400G Does Not Fail — It Degrades
An interface can be up while the link is already operating outside a stable margin. At 400G, a link being 'up' is not a useful indicator of health.
At 10G, a link works or it doesn't. At 400G, a link can be up and broken at the same time.
10G and 25G run NRZ: two signal levels, one bit per symbol. The eye diagram is wide open. Margins are generous. Binary behavior.
400G runs PAM4 across four lanes of 100G each. Four signal levels, two bits per symbol. The eye diagram has three openings instead of one. Each is roughly a third the height of an NRZ eye.
PAM4 (50G/100G) 4 levels, 2 bits/symbol, ~9.5 dB less margin
Symbol rate (400G) ~53.125 GBaud per lane × 4 lanes
Raw BER without FEC PAM4: ~1e-4 (unusable)
Required post-FEC BER < 1e-15 (error-free)
PAM4 cannot function without Forward Error Correction. The raw bit error rate is orders of magnitude worse than NRZ. FEC closes the gap between "noise" and "usable link."
Every 400G link has errors. All the time. The question is whether FEC corrects them fast enough.
Coding gain ~6.3 dB net
Pre-FEC BER threshold ~2.4e-4 (max correctable)
Post-FEC target < 1e-15
Latency ~100 ns
oFEC (coherent) Open FEC, 15–25% overhead, higher gain
oFEC pre-FEC threshold ~1.25e-2 (much more tolerant)
oFEC latency ~5–15 μs (matters for latency-sensitive traffic)
When pre-FEC BER creeps toward the threshold, packets still flow. The dashboard still shows green. But the link is burning through its margin. One more impairment, a dirty connector, a temperature swing, crosstalk from an adjacent channel, and FEC can't keep up. Uncorrectable codewords start hitting the application layer.
A link reporting pre-FEC BER at 1e-4 is not healthy. It's running on the last reserves of math.
A 400G link in production. CRC counters start climbing a few days after install. Slow at first. The link stays up. Standard monitoring shows nothing wrong.
Under load, error rates accelerate. Applications start timing out.
Root cause: contamination on one fiber of an MPO connector. One lane affected out of four.
Lane 1 Rx Power: -8.4 dBm, pre-FEC BER: 4.5e-7
Lane 2 Rx Power: -12.1 dBm, pre-FEC BER: 1.8e-4
Lane 3 Rx Power: -8.3 dBm, pre-FEC BER: 2.9e-7
Aggregate Link UP — FEC correcting — no alarm
Lane 2 runs at the FEC correction limit.
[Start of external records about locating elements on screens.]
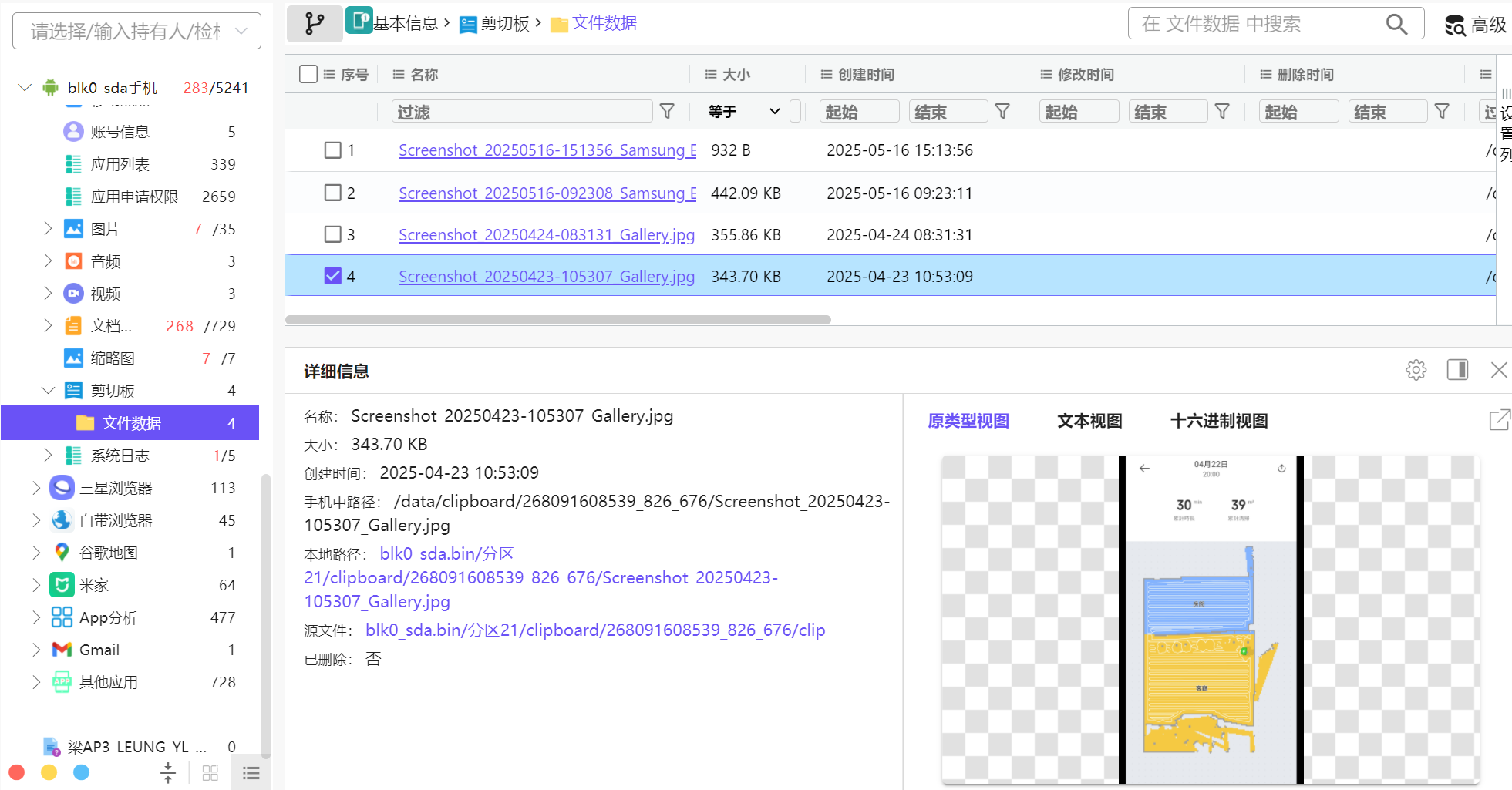Switch to list view icon at bottom

pos(251,773)
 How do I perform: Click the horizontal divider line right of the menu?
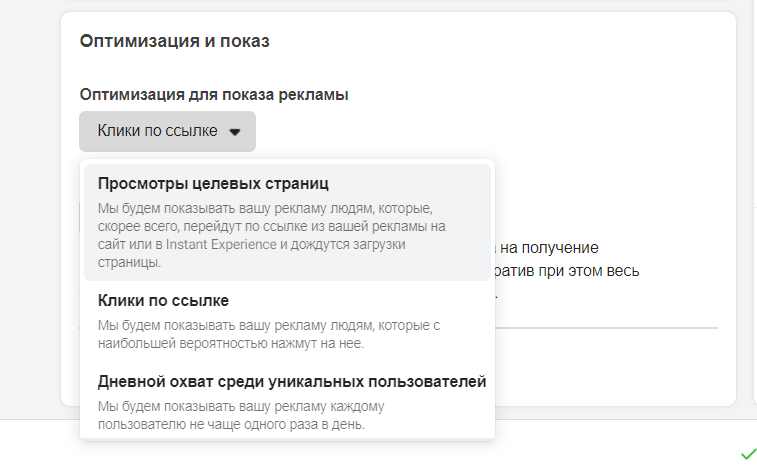[x=610, y=327]
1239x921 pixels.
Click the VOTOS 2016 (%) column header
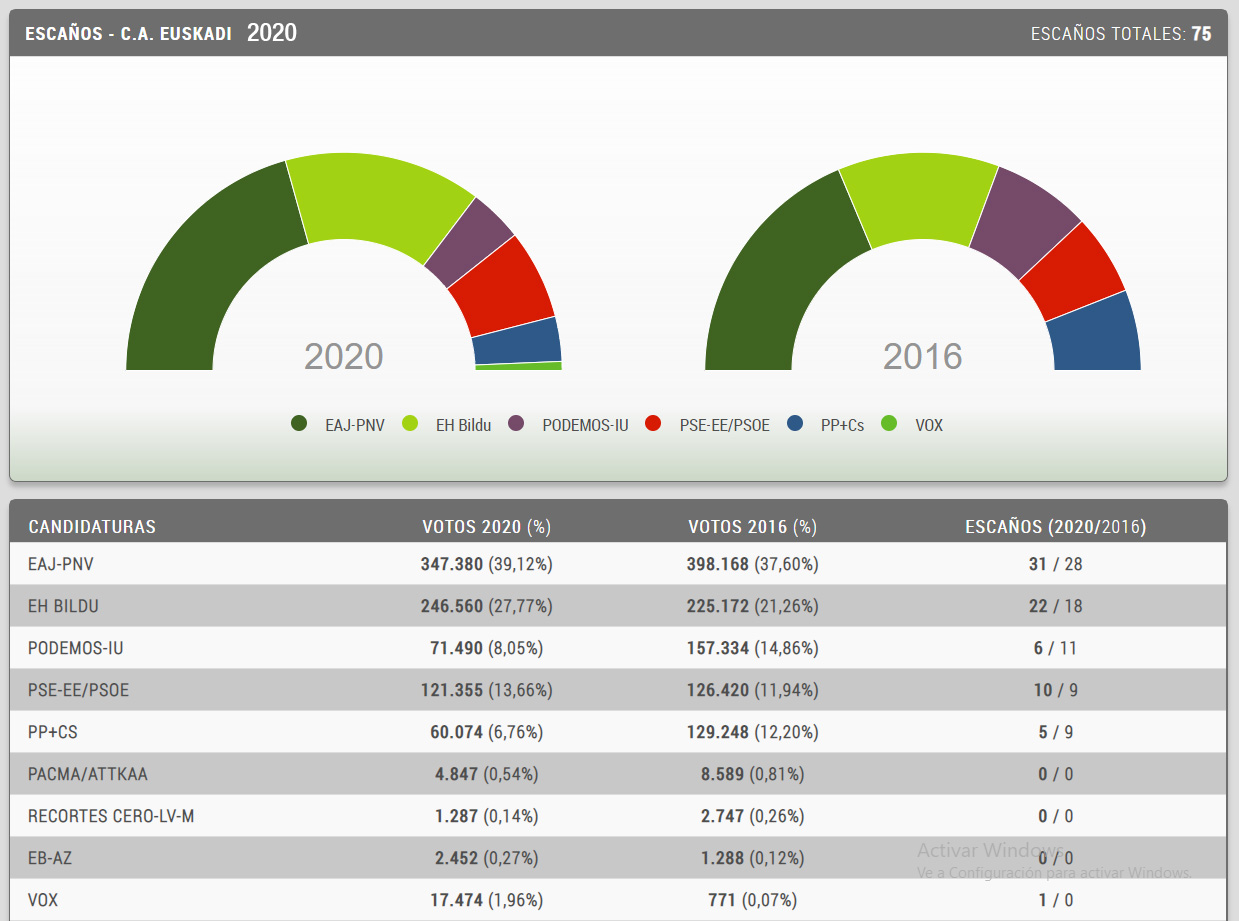[752, 527]
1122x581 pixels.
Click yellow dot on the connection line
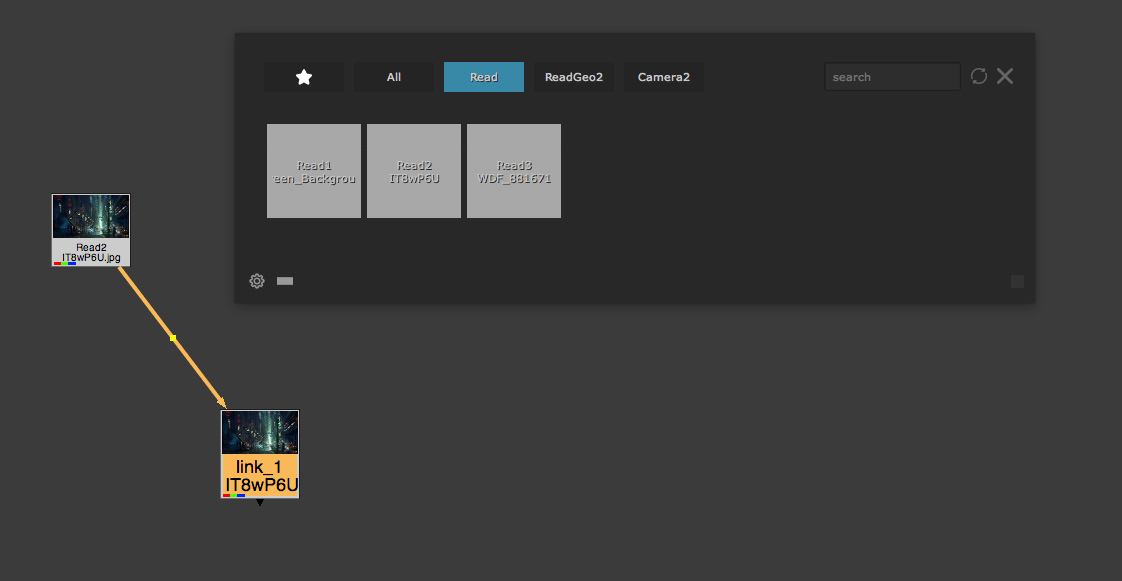tap(173, 339)
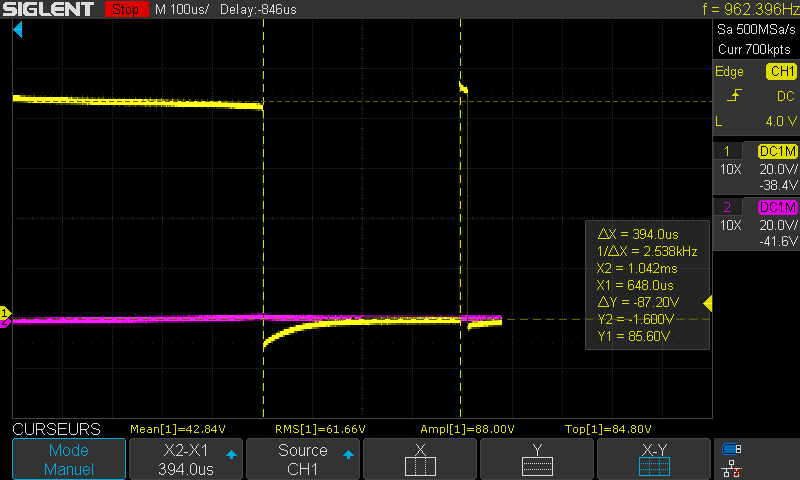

The other three lanes carry it. No alarm fires because the aggregate link stays up. Add any stress, a temperature shift, a traffic burst, vibration from adjacent equipment, and lane 2 crosses the threshold. Frame errors hit applications.
Second case: a link with tight optical margin that worked in the lab. Production added patch panels and connectors the lab didn't have.
Rx Sensitivity -10.0 dBm
Available budget 11.0 dB
Fiber loss (2 km) -0.7 dB
Lab connectors (2×) -0.5 dB
Lab total loss -1.2 dB → margin: 9.8 dB
Production connectors (6×) -2.4 dB
Patch panels (2×) -1.0 dB
Production total loss -4.1 dB → margin: 6.9 dB
Margin consumed 30% less than lab
The link didn't fail. It operated 3 dB closer to its limits than anyone expected. Seasonal temperature swings pushed it into FEC stress every summer.
Link state monitoring at 400G tells you almost nothing useful. You need these:
FEC corrected codewords Rate of change = trending toward failure
FEC uncorrectable codewords Any non-zero = active data loss
Rx optical power (per lane) Lane imbalance = connector/fiber problem
Tx bias current Drift = laser aging
Module temperature Coherent optics are temp-sensitive, 65°C+ = risk zone
SNR / OSNR (coherent) Optical channel quality
Chromatic dispersion DSP reports real-time CD compensation load
If your monitoring only checks "is the link up," you'll find out about degradation when users file tickets. By then you're troubleshooting under pressure instead of replacing a connector during a maintenance window.
At 400G, "link up" is the floor, not the standard.